Thank you Pekelo for posting today. I have been waiting for someone else to point out these items. The key issue , as I have said before is that by itself, it is really useless and insignificant. It suggests that the market fluctuates between 1400 and 1410 and will until the end of time. So in essence, it never allows you to capture the big move which is really what trading is all about . ie keeping losses small and capitalizing on letting the winners run.Quote from Pekelo:
OK, what stop do you use? I use a 3 pts trailing stop. Usually if it moves 2 pts in the money I bring it up to breakeven.
And I guess Volente's answer is that he uses other things to decide when to exit and scaling out. So the bottomline is that the rule of 10 is a good entry strategy, but the exit would depend on other factors.
Correct?
Or here is another way: Use a 2pts stop with a 2 pts exit. Since the win/lose ratio is better than 50% with this strategy, it should be profitable in the long run...

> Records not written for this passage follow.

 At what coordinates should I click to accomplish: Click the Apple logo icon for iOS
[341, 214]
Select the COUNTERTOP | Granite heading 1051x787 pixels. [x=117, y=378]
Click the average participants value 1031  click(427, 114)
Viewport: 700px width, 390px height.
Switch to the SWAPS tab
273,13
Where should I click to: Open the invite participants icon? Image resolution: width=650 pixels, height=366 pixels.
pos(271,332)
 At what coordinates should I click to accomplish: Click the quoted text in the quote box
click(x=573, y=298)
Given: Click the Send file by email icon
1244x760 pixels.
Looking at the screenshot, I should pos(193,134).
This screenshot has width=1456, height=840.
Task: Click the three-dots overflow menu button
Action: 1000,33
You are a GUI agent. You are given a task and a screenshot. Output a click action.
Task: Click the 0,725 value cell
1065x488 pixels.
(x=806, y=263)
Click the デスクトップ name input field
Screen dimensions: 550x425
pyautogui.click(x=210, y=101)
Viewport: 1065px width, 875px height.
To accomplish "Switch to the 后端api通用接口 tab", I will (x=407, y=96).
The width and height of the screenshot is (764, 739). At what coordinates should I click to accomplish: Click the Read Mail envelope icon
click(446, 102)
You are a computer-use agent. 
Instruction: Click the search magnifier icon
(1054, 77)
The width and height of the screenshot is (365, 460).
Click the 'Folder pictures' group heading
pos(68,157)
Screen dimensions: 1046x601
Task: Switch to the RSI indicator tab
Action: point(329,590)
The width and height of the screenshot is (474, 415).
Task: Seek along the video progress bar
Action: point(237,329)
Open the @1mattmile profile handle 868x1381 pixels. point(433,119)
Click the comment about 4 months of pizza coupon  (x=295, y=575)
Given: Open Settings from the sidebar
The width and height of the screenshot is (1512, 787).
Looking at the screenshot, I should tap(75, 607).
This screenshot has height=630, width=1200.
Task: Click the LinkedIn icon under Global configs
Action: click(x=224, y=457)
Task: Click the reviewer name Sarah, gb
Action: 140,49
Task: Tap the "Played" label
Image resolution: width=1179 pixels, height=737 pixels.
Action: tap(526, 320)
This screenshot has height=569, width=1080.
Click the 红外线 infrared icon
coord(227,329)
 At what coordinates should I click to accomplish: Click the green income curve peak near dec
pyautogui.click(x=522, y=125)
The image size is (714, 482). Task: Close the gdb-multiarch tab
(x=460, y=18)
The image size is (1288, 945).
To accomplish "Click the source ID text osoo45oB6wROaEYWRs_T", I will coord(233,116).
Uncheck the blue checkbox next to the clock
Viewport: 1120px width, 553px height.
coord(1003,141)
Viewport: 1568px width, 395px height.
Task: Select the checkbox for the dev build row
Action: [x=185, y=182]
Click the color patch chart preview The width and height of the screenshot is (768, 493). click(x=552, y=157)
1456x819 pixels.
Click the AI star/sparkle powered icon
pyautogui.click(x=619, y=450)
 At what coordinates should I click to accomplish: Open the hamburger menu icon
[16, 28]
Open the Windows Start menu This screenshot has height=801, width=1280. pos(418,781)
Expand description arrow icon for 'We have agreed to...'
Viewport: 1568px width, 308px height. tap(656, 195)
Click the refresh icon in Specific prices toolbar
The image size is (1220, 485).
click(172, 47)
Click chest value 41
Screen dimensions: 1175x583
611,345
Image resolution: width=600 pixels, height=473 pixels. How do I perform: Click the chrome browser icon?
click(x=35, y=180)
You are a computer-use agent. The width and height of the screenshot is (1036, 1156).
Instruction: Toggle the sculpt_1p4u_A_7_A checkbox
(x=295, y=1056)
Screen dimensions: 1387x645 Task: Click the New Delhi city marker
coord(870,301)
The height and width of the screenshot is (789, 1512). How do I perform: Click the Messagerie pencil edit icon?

Things that should be asked are indeed how big of a stop? Do you let it run 2, 3 ,5 or 10 points? Do you trail a stop etc etc etc. None of these items have been addressed and thus the rule while it may work, is singularly nothing.
Now, I have no problem with someone using a rule of 10 signal (or any other signal) to get long on a pullback in an uptrending market, but then you would use something other than the rule of 10 to exit. Otherwise, you would never be able to capture the large moves as we all know that the market does not in fact fluctuate between 1400 and 1410 in perpetuity. This is now certainly my last post on the subject although I thought I had made my position clear before, apparently I hadn't and I had to revisit this. Everyone knows my stance now and I will not comment on this rule anymore. Thank you for your time.